▶ **EXCERPT**:
----
Reader and fellow foodie Erin Friedman commented here on anewscafe.com the other day that she tended to stick to the same Thanksgiving recipes each year.
I can relate. I think most of us tend to rely on traditional foods – at least traditional for our particular families – when it comes to preparing that Thanksgiving meal.
While there was a brief period in my life when a sister-in-law and I thought it a good idea to make whatever “Bon Appetit” magazine published that year (cauliflower and kale dressing, anyone?), mostly I like the familiar at Thanksgiving. For me, that means turkey (not ham, not prime rib, not even roasted lamb, which I ordinarily love), and it means home-made yeast rolls, not store-bought rolls, and it means a sausage-fennel seed-sage-celery-onion stuffing baked in a casserole dish; not inside the bird. And it means baked yams, and God help me, I like them with orange juice, brown sugar and yes, yes, YES, topped with marshmallows.
Also, I’m the cranberry-relish ambassador, much as I’ve been the fruitcake ambassador for many years, too. In the case of both of these foods, I feel it’s up to me to convince people to give this pair of too-often-besmirched foods another chance, and oh, btw, I have the perfect recipes for them.
----
▶ **DATA EXTRACT**:
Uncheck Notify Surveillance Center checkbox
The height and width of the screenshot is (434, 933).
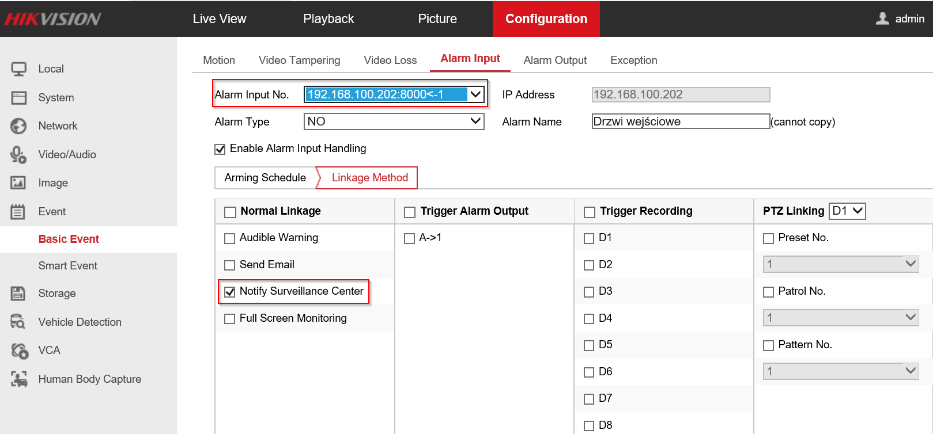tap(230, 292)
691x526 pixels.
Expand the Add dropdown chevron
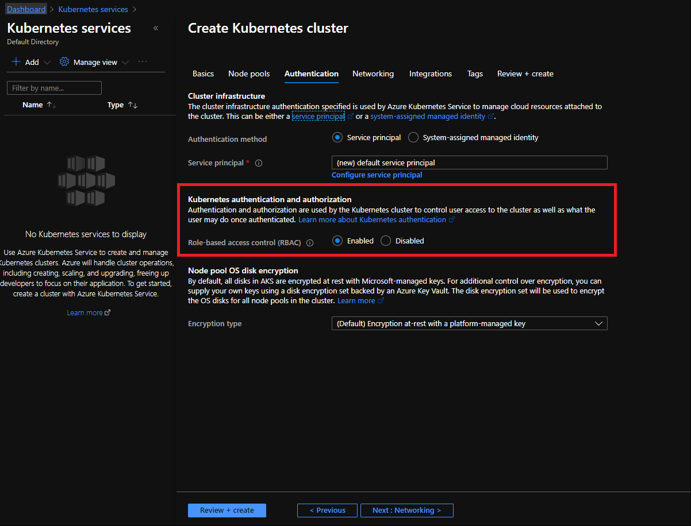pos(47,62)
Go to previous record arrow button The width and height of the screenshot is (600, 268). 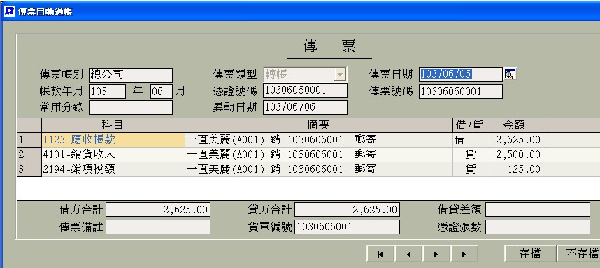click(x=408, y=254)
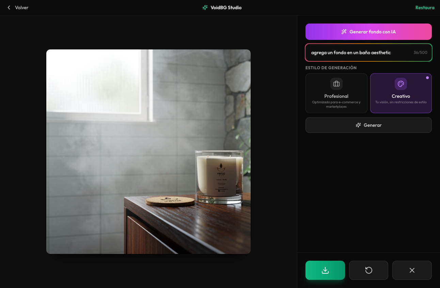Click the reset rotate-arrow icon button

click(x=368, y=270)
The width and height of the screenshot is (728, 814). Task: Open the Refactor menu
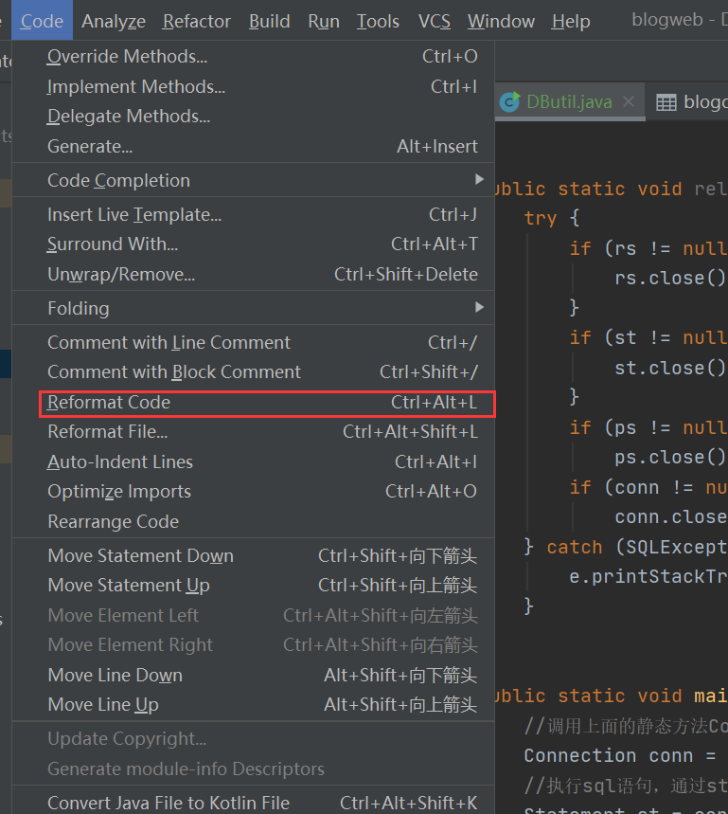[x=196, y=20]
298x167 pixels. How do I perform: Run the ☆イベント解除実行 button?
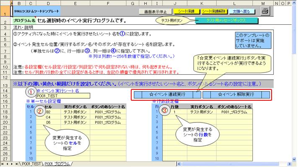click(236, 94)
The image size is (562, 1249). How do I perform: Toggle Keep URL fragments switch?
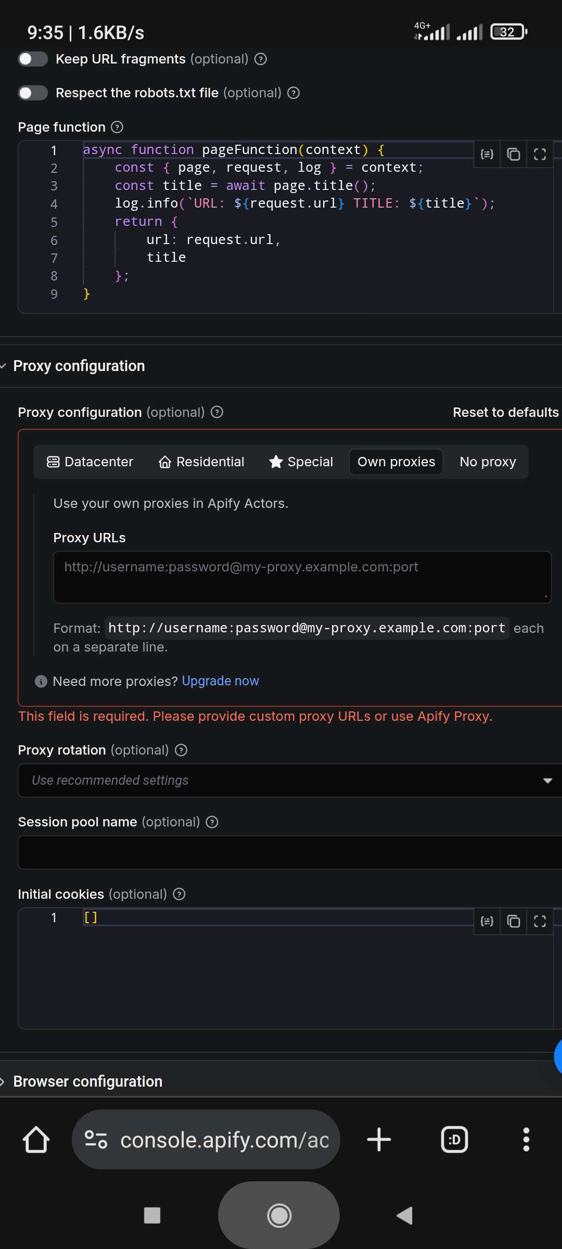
----
▶ **WRITTEN INSTRUCTION**: Please go on with the essay about Thanksgiving foods from where it stops. The records aren't needed here.

▶ **OUTPUT BELOW**:
Take cranberries, please. As a kid, I believed, as many of us did, that nothing said Thanksgiving like a cylinder of ruby red cranberries plopped onto a plate from an Ocean Spray can, after which we let the can ridges be our cutting guide. No wonder most of us hated cranberries.
In my Spiced Orange Cranberry recipe, which I share each year, we’ll start with fresh cranberries that are simmered in a heavy pot with all kinds of Thanksgiving goodness, like cinnamon sticks, cloves, orange juice, grated orange zest, and oh my, I don’t want to spoil the surprise by telling you everything. One thing I will say, is that leftover cranberry relish is wonderful on sandwiches, and toast (all that pectin that makes the relish jell really puts it more in the jam-and-jelly category).
Because it’s Thanksgiving and I love you, I will share my secret of making a cranberry tart. I spread the cranberry relish in a tart (pie) crust, top it with a streusel mixture and bake it on a low rack in the oven long enough to make the crust golden and flaky. Top with whipped cream or ice cream and you’ve got yourself a slice of edible cranberry heaven. That’s my Thanksgiving gift to you. You’re welcome.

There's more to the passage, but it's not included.